La Suprema Corte quindi, ha esaminato il caso ed ha stabilito ai fini del rispetto dei principi di buona fede e correttezza (ex artt. 1375 e 1175 cod. civ.) i criteri per selezionare il lavoratore da licenziare che possono essere individuati dal datore di lavoro, ovvero se tali criteri debbano essere connotati da un’oggettività determinabile ex ante, esclusivamente mediante il ricorso ai criteri di cui all’art. 5 della legge n. 223/1991.
La Suprema Corte ha evidenziato che l’art. 5 della legge n. 223/1991 garantisce uno standard più idoneo nel mantenere quello affermato poc’anzi, ma ciò non esclude la possibilità di utilizzare diversi criteri sempre basati sulla razionalità e graduazione delle posizioni dei lavoratori interessati.
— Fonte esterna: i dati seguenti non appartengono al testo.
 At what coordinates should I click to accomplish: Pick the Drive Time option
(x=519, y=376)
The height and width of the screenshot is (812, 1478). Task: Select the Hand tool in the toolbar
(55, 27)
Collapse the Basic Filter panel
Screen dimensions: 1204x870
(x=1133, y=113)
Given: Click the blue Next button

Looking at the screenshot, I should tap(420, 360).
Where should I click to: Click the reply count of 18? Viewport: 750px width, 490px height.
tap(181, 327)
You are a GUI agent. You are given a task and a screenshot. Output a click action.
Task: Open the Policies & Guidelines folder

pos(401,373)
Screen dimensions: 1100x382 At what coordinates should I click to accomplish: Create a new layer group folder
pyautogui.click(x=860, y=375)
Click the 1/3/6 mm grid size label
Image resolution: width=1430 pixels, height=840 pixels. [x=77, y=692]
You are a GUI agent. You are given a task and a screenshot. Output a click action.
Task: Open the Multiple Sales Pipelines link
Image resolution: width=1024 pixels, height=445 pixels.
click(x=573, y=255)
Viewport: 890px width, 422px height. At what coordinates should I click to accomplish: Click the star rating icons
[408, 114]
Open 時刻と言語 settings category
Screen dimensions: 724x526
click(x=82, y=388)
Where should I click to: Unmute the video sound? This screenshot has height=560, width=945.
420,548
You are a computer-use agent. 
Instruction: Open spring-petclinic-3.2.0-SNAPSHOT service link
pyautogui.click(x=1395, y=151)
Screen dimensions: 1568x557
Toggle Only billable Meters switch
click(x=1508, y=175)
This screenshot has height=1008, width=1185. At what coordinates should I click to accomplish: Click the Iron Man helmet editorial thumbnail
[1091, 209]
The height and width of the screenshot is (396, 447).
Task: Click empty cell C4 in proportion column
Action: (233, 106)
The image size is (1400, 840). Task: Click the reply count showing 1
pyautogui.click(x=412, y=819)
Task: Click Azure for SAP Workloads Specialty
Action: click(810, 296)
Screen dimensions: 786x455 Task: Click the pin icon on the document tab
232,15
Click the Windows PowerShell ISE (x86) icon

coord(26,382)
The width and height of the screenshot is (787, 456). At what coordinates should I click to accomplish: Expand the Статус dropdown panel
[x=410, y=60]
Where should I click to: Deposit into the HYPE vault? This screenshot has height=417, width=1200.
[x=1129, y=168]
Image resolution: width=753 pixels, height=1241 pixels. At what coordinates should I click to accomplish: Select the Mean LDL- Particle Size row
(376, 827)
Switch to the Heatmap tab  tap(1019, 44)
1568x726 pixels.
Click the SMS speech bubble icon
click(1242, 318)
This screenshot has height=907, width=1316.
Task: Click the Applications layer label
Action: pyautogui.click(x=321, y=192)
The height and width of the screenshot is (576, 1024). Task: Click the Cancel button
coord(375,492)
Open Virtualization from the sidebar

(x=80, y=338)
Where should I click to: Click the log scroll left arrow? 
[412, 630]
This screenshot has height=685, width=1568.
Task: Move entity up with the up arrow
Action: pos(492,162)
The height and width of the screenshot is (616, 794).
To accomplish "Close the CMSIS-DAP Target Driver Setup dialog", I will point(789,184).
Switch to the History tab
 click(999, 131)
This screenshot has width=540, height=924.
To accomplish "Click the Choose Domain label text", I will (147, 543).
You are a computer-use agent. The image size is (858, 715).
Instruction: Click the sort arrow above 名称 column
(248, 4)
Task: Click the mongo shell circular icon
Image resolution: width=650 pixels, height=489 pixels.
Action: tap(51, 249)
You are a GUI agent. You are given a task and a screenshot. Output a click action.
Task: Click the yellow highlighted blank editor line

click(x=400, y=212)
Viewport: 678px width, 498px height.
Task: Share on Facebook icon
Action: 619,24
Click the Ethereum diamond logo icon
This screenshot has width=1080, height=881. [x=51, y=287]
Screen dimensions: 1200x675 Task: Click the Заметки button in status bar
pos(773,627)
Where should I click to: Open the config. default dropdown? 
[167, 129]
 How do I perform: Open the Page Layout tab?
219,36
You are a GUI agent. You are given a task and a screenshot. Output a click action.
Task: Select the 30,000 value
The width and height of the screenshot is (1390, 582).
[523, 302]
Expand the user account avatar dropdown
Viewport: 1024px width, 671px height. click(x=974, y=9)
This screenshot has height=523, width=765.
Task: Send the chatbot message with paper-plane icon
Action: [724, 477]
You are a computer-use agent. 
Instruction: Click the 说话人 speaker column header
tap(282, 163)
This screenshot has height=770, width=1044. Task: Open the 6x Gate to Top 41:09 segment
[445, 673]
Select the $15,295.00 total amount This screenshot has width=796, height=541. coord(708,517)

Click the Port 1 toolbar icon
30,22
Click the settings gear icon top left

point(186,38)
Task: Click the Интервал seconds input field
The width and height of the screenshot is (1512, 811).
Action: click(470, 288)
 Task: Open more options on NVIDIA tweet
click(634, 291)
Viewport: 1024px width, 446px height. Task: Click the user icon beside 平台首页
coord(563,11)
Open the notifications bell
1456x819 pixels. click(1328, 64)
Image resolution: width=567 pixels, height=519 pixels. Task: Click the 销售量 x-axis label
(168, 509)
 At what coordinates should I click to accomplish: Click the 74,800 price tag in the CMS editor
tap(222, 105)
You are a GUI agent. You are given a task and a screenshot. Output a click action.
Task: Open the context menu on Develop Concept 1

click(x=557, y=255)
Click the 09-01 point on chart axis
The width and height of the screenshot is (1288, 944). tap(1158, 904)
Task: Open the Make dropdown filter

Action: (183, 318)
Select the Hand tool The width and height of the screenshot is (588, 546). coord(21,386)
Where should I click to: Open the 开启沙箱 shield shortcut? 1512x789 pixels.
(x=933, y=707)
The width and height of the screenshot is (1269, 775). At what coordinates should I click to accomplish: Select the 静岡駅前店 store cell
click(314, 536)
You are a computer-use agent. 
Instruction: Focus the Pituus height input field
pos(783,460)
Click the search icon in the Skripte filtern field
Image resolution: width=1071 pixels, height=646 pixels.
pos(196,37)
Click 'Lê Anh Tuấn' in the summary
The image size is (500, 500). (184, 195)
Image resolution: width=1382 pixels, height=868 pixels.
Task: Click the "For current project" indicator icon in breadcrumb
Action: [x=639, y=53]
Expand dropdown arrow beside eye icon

In conclusione la Suprema Corte ha affermato che i criteri utilizzati dall’azienda per scegliere il lavoratore da licenziare appaiono ragionevoli in quanto oggettivi, inoltre ha evidenziato che il lavoratore non aveva neppure prospettato che tali criteri fossero stati applicati erroneamente ovvero che, applicando tali criteri agli altri lavoratori addetti al medesimo reparto, egli non sarebbe stato il destinatario del provvedimento di recesso.